Un monde de rêves rendus possibles, selon Daniel Picouly. L'écrivain d'origine martiniquaise, interrogé sur France Inter, a expliqué que Toni Morrison avait, en plus de sa "valeur littéraire incontestable", une "valeur symbolique de ces gens qui sont déterminants, qui vous font penser que c'est possible". "Sa surface, son volume, ses personnages ont donné du sens à plein de rêves de gosses de toutes natures, de toutes origines et qui se sentent concernés", a-t-il ajouté. 
 

Daniel Picouly sur Toni Morrison

 

Combattants de la liberté

Descendante d'une famille d'esclaves, Toni Morrison a beaucoup écrit sur l'esclavage, la traite négrière et la colonisation. C'est d'ailleurs le thème de son roman Beloved (1987), qui lui a valu de recevoir le prix Pulitzer en 1988 et le prix Nobel de littérature en 1993. Deux prix à la renommée internationale pour honorer un ouvrage racontant l'histoire d'une ancienne esclave hantée par le fantôme de sa fille, qu'elle a tuée pour lui permettre d'échapper à une vie d'asservissement. "J'ai un souvenir précis de ma sidération quand j'ai lu Beloved, impossible de s'arracher à ce roman une fois que je l'avais ouvert", confie George Pau-Langevin, députée de Paris née à Pointe-à-Pitre. En 2010, alors adjointe à la culture à la mairie de Paris, elle avait assisté à la cérémonie d'inauguration d'un banc offert par la Toni Morisson Society. Un banc installé rue Delgrès dans le 20ème arrondissements de Paris, "afin de permettre aux combattants pour la liberté de se reposer sur leur route".

Regardez le reportage réalisé rue Delgrès Par Caroline Ferrer et François Brauge :
©la1ere

"Il convient maintenant de se poser la question [du vide intellectuel] à l'occasion de la disparition de Toni Morrison", s'est interrogé Georges Brédent, président du mémorial ACTe de Pointe-à-Pitre.

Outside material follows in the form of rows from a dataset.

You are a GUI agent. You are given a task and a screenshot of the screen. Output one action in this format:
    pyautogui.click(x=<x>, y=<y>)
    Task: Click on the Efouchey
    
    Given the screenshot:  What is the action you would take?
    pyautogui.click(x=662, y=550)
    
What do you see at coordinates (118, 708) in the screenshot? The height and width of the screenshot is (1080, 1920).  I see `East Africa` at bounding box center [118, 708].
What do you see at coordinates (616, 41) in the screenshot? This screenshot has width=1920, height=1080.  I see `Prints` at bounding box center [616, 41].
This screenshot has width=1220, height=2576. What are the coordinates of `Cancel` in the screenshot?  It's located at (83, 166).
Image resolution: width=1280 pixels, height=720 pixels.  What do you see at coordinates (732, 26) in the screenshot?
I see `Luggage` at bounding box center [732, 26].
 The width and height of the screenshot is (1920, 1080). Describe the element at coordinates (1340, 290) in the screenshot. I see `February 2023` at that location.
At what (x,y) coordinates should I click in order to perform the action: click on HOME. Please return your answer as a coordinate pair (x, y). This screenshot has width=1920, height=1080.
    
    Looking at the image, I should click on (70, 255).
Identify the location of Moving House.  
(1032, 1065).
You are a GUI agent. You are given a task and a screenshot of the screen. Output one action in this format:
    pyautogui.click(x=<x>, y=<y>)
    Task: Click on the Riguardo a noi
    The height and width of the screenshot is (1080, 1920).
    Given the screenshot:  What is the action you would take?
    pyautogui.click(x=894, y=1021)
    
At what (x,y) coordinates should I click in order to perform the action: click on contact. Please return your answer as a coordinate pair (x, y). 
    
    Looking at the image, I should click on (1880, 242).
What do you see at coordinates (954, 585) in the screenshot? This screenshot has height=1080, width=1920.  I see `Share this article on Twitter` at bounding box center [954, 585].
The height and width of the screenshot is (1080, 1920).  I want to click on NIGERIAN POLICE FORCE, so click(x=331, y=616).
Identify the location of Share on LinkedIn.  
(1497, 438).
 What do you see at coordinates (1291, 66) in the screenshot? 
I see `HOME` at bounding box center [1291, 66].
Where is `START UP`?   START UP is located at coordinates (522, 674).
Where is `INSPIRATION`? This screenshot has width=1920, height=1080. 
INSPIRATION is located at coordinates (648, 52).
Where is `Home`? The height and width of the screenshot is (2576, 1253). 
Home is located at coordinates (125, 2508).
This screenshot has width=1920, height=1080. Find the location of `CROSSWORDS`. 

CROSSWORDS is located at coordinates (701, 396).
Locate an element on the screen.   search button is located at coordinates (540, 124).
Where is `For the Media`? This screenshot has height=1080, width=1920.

L'autrice y avait été membre d'honneur d'un colloque sur l'impact de l'esclavage sur la psychologie des populations en octobre 2016. Dix ans plus tôt, elle était l'invitée du Musée du Louvre pour une conférence autour du thème "Étranger chez soi". Le musée a rendu hommage, sur Twitter, à "une grande dame" à la "programmation audacieuse". 
 
Louis Otvas et Jean-Louis Kerek avaient réalisé un reportage à cette occasion. Regardez :
©la1ere
 

Écrire l'Histoire

Son travail et son engagement pour ne jamais oublier, pour se découvrir et pour l'égalité, sont des facettes de Toni Morrison que beaucoup veulent garder en mémoire. "Elle connaissait son histoire et nous encourageait à écrire la nôtre !", a déclaré Ary Chalus, président du conseil régional de la Guadeloupe sur Twitter. 
 
Du côté de La Réunion, la députée Huguette Bello a lancé sobrement "je l'aimais", saluant "son combat pour la dignité et la liberté des hommes et des femmes".
 
Un combat "dans une Amérique profondément inégalitaire" et une "œuvre pour mettre des mots et des images sur cette réalité des afro-descendants", a noté Béatrice Bellay, première secrétaire de la fédération socialiste de Martinique. 
 
"Quel précieux cadeau de respirer le même air qu'elle, même pour un temps", a noté Barack Obama, qualifiant Toni Morrison de "trésor national". Le premier président noir des États-Unis avait remis la médaille de la liberté à Toni Morrison en 2012.